*Passage provided*:

Unlike almost all other forms of racing that feature routine pit stops, Formula One rules limit teams to a single pit crew for the mandatory two cars entered. Most other racing series that feature routine pit stops permit each car its own pit stall and crew. Therefore, teams must stagger their pit schedules so that only one of their two cars is in the pits at any given time; otherwise, one car must wait for the other car to finish services. However, with proper timing or in special conditions (for example, in the period immediately after the safety car being called out), it is possible for teams to pit both cars on the same lap without losing significant time; this is known as the 'double stack' strategy. This allows both of the team's drivers to race on equally fresh tyres, preventing either from having an advantage over the other, and helps the team hide the relative performance between two cars to other teams when only one car is in the pits.

*The task*:
Please copy out the whole passage above about Formula One pit crews, word for word.

*Recorded data*:
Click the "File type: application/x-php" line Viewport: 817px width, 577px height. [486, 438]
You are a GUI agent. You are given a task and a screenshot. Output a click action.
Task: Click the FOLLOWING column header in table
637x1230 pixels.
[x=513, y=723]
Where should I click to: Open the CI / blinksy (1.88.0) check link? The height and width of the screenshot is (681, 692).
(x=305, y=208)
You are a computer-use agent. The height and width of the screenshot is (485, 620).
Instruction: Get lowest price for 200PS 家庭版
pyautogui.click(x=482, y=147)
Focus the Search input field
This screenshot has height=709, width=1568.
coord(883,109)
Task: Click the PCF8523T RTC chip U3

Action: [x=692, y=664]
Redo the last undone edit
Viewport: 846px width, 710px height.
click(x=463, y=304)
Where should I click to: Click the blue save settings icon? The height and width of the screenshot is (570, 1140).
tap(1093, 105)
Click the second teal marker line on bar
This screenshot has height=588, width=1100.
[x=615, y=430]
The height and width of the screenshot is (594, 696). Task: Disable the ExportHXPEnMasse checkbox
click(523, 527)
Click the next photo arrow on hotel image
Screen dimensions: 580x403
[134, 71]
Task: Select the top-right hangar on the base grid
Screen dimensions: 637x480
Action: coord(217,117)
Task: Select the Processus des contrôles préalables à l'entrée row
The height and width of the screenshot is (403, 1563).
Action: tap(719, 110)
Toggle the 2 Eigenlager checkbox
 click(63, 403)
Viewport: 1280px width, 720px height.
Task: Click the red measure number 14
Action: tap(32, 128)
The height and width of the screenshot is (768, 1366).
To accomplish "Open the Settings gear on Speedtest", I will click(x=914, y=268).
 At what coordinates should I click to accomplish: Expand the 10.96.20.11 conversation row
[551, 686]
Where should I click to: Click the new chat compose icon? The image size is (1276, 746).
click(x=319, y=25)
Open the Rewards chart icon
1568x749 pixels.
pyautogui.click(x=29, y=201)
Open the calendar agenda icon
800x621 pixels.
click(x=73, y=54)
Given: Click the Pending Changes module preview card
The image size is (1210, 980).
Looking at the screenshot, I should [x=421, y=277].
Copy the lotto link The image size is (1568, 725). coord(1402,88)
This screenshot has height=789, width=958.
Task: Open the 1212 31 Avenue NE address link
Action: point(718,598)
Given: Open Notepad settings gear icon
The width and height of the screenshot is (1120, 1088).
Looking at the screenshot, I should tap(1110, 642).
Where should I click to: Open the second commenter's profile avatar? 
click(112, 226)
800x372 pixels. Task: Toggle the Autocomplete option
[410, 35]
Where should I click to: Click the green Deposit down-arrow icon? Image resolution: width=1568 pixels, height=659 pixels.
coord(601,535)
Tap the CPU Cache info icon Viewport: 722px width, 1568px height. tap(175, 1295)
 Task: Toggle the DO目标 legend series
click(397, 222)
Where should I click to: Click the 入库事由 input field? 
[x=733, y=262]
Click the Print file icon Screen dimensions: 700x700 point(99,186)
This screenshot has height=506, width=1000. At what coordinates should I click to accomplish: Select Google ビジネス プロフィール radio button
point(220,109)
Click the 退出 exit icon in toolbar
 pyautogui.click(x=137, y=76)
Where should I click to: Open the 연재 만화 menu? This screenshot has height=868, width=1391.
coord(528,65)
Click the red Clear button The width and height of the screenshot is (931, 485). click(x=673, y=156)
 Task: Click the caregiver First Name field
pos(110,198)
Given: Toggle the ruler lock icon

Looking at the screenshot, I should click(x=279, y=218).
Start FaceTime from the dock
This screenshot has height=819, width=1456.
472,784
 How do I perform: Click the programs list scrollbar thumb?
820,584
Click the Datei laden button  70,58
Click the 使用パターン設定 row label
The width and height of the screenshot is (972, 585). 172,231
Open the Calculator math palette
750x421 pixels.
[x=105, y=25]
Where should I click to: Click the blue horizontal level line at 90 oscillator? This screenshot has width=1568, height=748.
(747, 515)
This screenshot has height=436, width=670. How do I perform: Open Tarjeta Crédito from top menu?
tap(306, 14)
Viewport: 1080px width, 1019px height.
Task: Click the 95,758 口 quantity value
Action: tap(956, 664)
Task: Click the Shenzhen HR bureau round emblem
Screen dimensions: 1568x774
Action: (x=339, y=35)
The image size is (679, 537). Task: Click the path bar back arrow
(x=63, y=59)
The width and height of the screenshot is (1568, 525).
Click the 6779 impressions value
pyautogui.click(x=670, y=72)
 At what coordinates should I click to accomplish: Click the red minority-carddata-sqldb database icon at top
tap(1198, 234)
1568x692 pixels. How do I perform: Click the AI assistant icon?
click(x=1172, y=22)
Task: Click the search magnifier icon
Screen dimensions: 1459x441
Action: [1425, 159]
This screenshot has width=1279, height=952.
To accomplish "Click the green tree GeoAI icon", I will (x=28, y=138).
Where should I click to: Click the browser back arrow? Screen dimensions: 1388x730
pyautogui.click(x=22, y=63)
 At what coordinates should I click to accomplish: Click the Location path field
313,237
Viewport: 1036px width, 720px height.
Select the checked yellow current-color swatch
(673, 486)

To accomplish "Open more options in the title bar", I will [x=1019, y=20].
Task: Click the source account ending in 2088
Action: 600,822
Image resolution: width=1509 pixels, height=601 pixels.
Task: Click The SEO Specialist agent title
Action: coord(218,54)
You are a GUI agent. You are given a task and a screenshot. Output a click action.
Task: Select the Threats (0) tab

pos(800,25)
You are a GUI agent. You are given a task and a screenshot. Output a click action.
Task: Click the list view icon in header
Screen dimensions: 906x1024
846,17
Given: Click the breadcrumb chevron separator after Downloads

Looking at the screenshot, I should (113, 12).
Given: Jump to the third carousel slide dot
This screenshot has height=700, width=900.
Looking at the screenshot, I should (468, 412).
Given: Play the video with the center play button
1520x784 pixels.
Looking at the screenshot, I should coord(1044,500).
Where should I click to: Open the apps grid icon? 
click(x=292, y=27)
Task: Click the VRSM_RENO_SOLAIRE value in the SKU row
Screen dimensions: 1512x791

*Result*:
Unlike almost all other forms of racing that feature routine pit stops, Formula One rules limit teams to a single pit crew for the mandatory two cars entered. Most other racing series that feature routine pit stops permit each car its own pit stall and crew. Therefore, teams must stagger their pit schedules so that only one of their two cars is in the pits at any given time; otherwise, one car must wait for the other car to finish services. However, with proper timing or in special conditions (for example, in the period immediately after the safety car being called out), it is possible for teams to pit both cars on the same lap without losing significant time; this is known as the 'double stack' strategy. This allows both of the team's drivers to race on equally fresh tyres, preventing either from having an advantage over the other, and helps the team hide the relative performance between two cars to other teams when only one car is in the pits.